BEGIN DOCUMENT TEXT

Born Free Usa v. Norton

Decision Date08 August 2003
Docket NumberNo. Civ.A.03-1497 JDB.,Civ.A.03-1497 JDB.
Citation278 F.Supp.2d 5
PartiesBORN FREE USA, et al., Plaintiffs, v. Gale NORTON, Secretary, Department of the Interior, et al., Defendants, and The Zoological Society of San Diego, et al., Intervenor-Defendants.
CourtU.S. District Court — District of Columbia

Katherine A. Meyer, Meyer & Glitzenstein, Washington, DC, for Plaintiffs.

Teresa Patrick, Wayne Douglas Hettenbach, Department of Justice, Ann D. Navaro, U.S. Department of Justice, Natural Resources Division/Litigation, Washington, DC, for Defendants.

James Craig Potter, Gary Charles Adler, George J. Mannina, Jr., O'Connor & Hannan, LLP, Washington, DC, for Intervenor-Defendants.

MEMORANDUM OPINION

BATES, District Judge.

Plaintiffs, who include several organizations and two individuals interested in the welfare of elephants, bring this case against the United States Department of the Interior and the Fish and Wildlife Service ("FWS") (collectively, the "federal defendants"), challenging FWS's decision to issue permits to the San Diego Zoo and the Lowry Park Zoo (collectively, the "zoos") for the importation of eleven African elephants from Swaziland. Presently before the Court is plaintiffs' motion for a preliminary injunction to prevent the import of the elephants until this Court reaches a final determination on the merits. Although the expedited briefing on plaintiffs' motion was completed only on August 6, 2003, the parties require a decision on the motion for a preliminary injunction by today, August 8, because the zoos, who have intervened as defendants, represent that it is imperative that the process to import the elephants commence immediately, before the beginning of Swaziland's rainy season. This case raises novel issues and evokes considerable emotion —in part because the record supports the conclusion that if the elephants are not exported to these zoos promptly, they will be killed. For the reasons set forth below, the motion for a preliminary injunction is denied.

END DOCUMENT TEXT

WHAT YOU WILL DO: Repeat word for word the part of the court opinion from "Born Free Usa v." up to and including "DC, for Intervenor-Defendants.". The material that comes next is from a different source.

BEGIN DATA UNDER STUDY

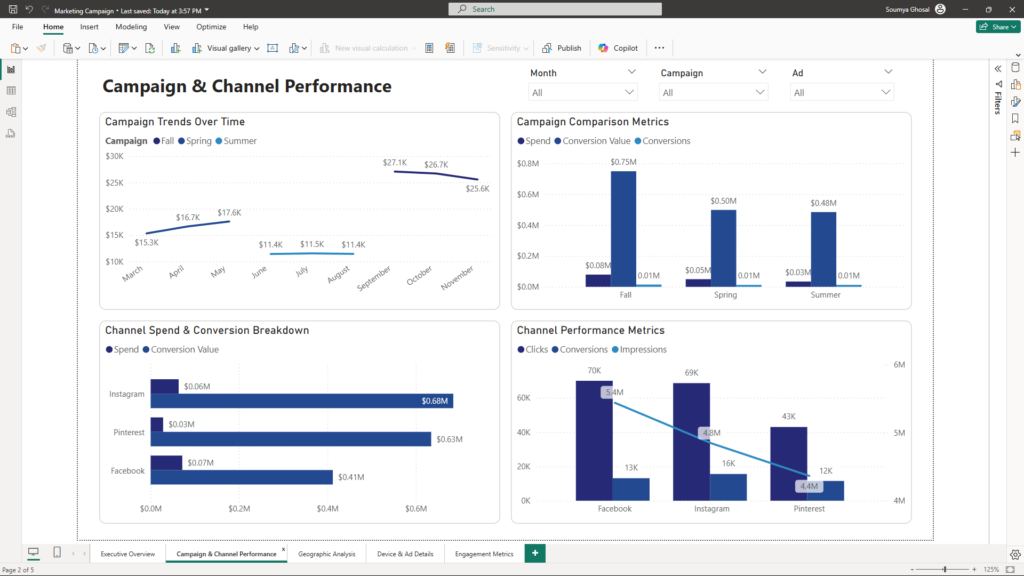Open Report view in left sidebar
Screen dimensions: 1024x576
(x=11, y=69)
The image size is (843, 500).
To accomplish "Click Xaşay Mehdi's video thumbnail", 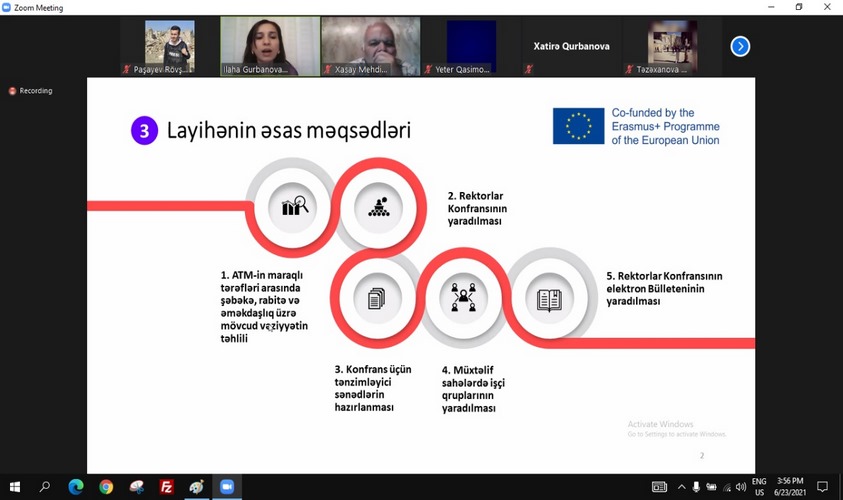I will pyautogui.click(x=370, y=46).
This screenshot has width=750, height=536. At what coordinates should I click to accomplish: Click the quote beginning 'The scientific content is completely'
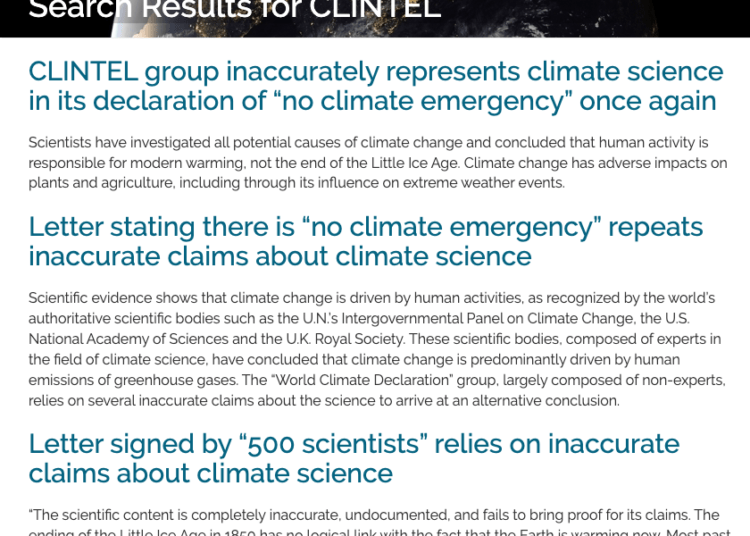(379, 525)
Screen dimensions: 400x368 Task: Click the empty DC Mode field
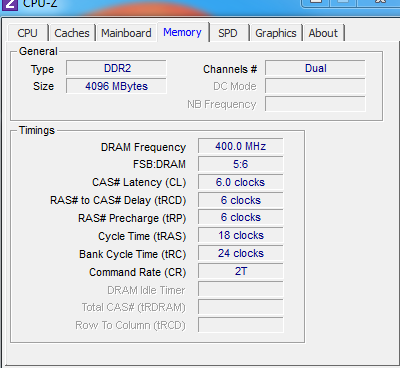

END DATA UNDER STUDY

EXERCISE SOLUTION:
Born Free Usa v. Norton

Decision Date08 August 2003
Docket NumberNo. Civ.A.03-1497 JDB.,Civ.A.03-1497 JDB.
Citation278 F.Supp.2d 5
PartiesBORN FREE USA, et al., Plaintiffs, v. Gale NORTON, Secretary, Department of the Interior, et al., Defendants, and The Zoological Society of San Diego, et al., Intervenor-Defendants.
CourtU.S. District Court — District of Columbia

Katherine A. Meyer, Meyer & Glitzenstein, Washington, DC, for Plaintiffs.

Teresa Patrick, Wayne Douglas Hettenbach, Department of Justice, Ann D. Navaro, U.S. Department of Justice, Natural Resources Division/Litigation, Washington, DC, for Defendants.

James Craig Potter, Gary Charles Adler, George J. Mannina, Jr., O'Connor & Hannan, LLP, Washington, DC, for Intervenor-Defendants.